Al-Awdah, 55, had already lost her 25-year-old son, Khaled, in the first week of Israel’s assault on Gaza in October 2023. His death prompted her to flee their home in Gaza City out of fear for her other four children. They headed south to Deir Al-Balah, and for the next 15 months, they would remain cut off from their home by the presence of Israeli troops in the Netzarim Corridor.
Within the first month of the war, Israeli forces had occupied Netzarim — which sits about five kilometers south of Gaza City and bisects the Strip, encompassing more than 21 square miles of Gaza’s territory — and emptied the area of all its Palestinian inhabitants.

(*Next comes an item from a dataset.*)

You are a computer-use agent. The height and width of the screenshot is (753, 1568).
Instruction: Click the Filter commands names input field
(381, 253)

Israel then proceeded to construct more than a dozen military outposts and bases along the corridor, cementing its military footprintand preventing displaced Palestinians from returning north.
Throughout Israel’s assault on Gaza, stories of indiscriminate killings of Palestinian civilians, forced disappearances, and general lawlessness in the corridor circulated among Gazans. Early on, they colloquially referred to Netzarim as an “axis of death.” A Haaretz report from December 2024, based on testimonies from active-duty soldiers, officers, and reservists, described the corridor as a “kill zone” where commanders permitted and even instructed soldiers to shoot any Palestinian who entered the area, including children and the elderly. Soldiers revealed that various units competed with each other to kill the most Palestinians, and that civilian deaths were retroactively counted as slain militants.

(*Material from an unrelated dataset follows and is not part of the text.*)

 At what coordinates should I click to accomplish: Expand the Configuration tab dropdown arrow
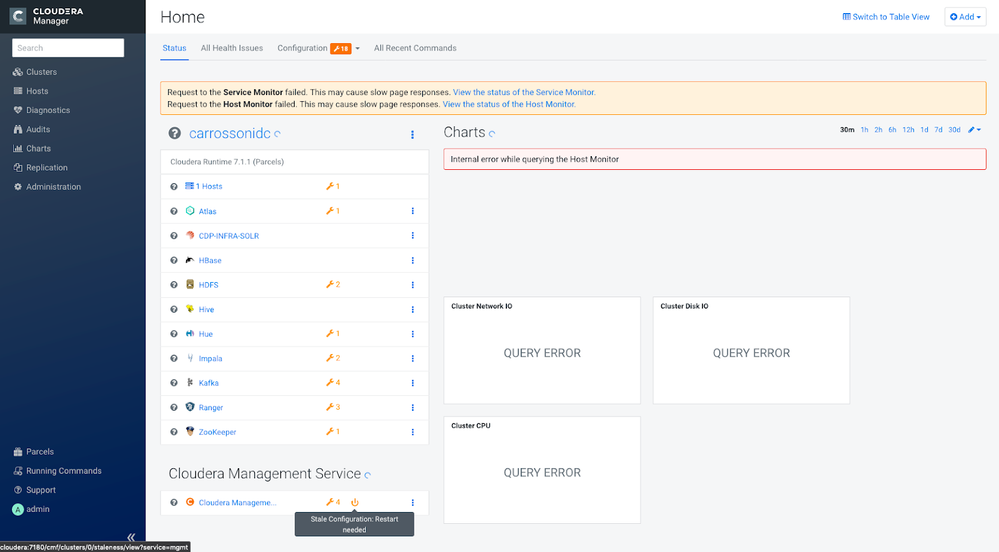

Frantic and desperate, Al-Awdah searched everywhere for Salem, including around Netzarim. “Every day I went [there] to look for my son,” she told +972. “I asked the young men sitting in Al-Nuwairi [situated at the entrance to Netzarim, by the sea] on the beach. No one saw him.” Al-Awdah contacted everyone she knew — including her son’s friends at the UN school where they had been sheltering, and all of her relatives who remained in the north — to see if they’d heard from him, but to no avail.
When news of the ceasefire arrived, Al-Awdah was hopeful. With more freedom of movement, she could look for Salem everywhere in Gaza. She immediately went back to Netzarim, asking Civil Defense personnel if they had seen a young man wearing matching gray pajamas.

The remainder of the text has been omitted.